New Delhi: October 12, 2007 – Tata Motors is to create a revolution in India to change most of the world drives. Next fall, the Indian automaker Tata Motors is scheduled to introduce its long-awaited People’s Car, with a sticker price of about $2,500 or Rs. 200,000.00.

Hot on its tail may be as many as half a dozen new ultra-affordable vehicles — some from the world’s leading carmakers, including Toyota and Renault-Nissan.

With a median age of just under 25 and a rapidly expanding middle class, India will overtake China next year as the fastest-growing car market, according to estimates by CSM Worldwide, an auto industry forecasting service.

To tap that emerging market, automakers are starting to respond to Indians’ desire for small and cheap cars. As a result, car companies are coming up with new ways to develop and build automobiles worldwide.

“Ask one billion people, and 99 percent of them are going to say they want a car,” said Jagdish Khattar, managing director of Maruti Suzuki India, the country’s largest car manufacturer. “The problem is, How many can afford it?”

For a long time, only a few carmakers in India concerned themselves with that question. The small-car market in this country is dominated by Hyundai Motors India, Tata and Maruti Suzuki, which is a joint venture between Maruti of India and Suzuki of Japan. Maruti Suzuki has more than 50 percent of the car market, thanks to models already as low as 195,000 rupees (about $5,000).

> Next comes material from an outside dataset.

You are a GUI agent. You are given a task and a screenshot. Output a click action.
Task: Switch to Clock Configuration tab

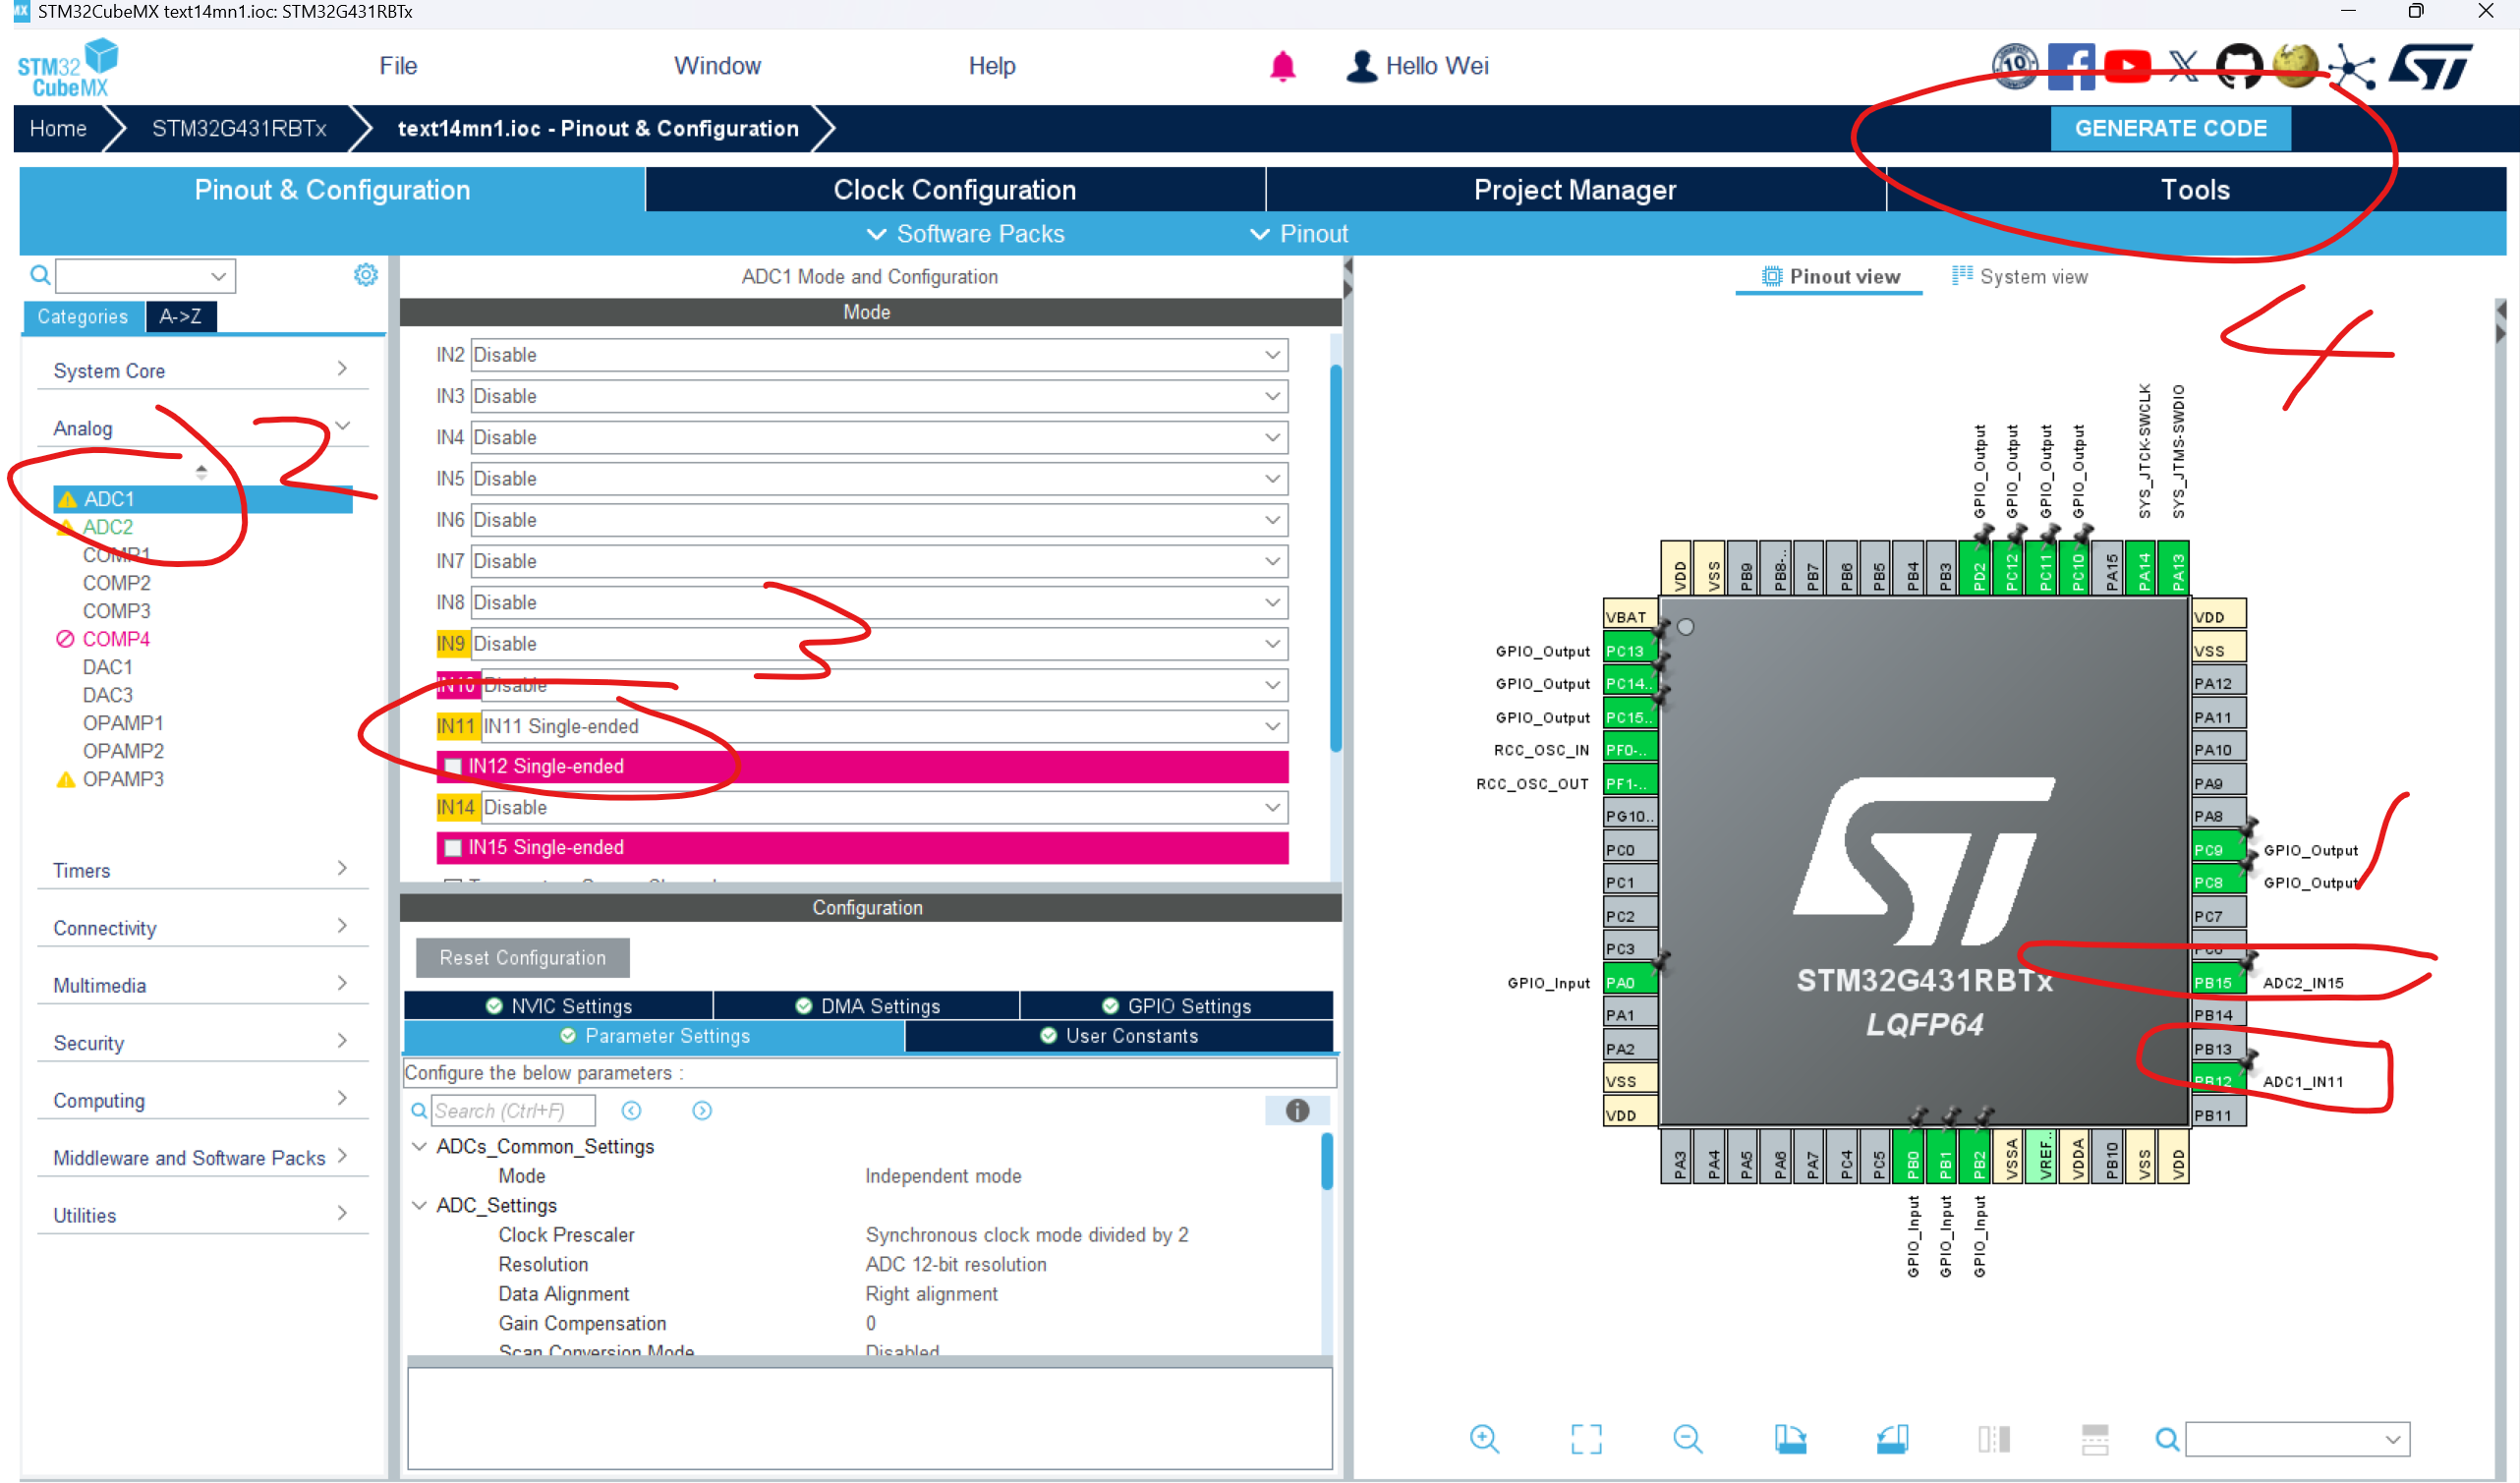[954, 190]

Now, foreign carmakers are entering the competition, increasing pressure to make cheaper yet appealing cars. From June to September alone, Skoda, a subsidiary of Volkswagen, said it would start making and selling the Fabia, its small car, in India; Toyota’s chairman, Fujio Cho, said his company might introduce a new small car to India; Ford Motor executives said they were studying the situation; and Renault-Nissan announced it would set up an engineering and design center, adding to previous plans to build a plant in India.

Renault-Nissan — a car-building alliance between Renault of France and Nissan of Japan — has been talking with local scooter maker Bajaj Auto about building a cheap car that analysts say could cost as little as $3,000. Hyundai is adding a new small car model to its existing line and doubling its local production, and Honda is planning a small car tailored to the Indian market. On Thursday, Fiat stepped up a partnership with Tata, announcing a 50-50 joint venture to make cars, engines and transmissions in India for the domestic and overseas markets.

India differs from giant slow-growth and no-growth auto markets like the United States and Western Europe, and even from fast-growing markets like China, in that the emphasis is on small, low-cost cars — but with four doors, not two, and room for the extended family.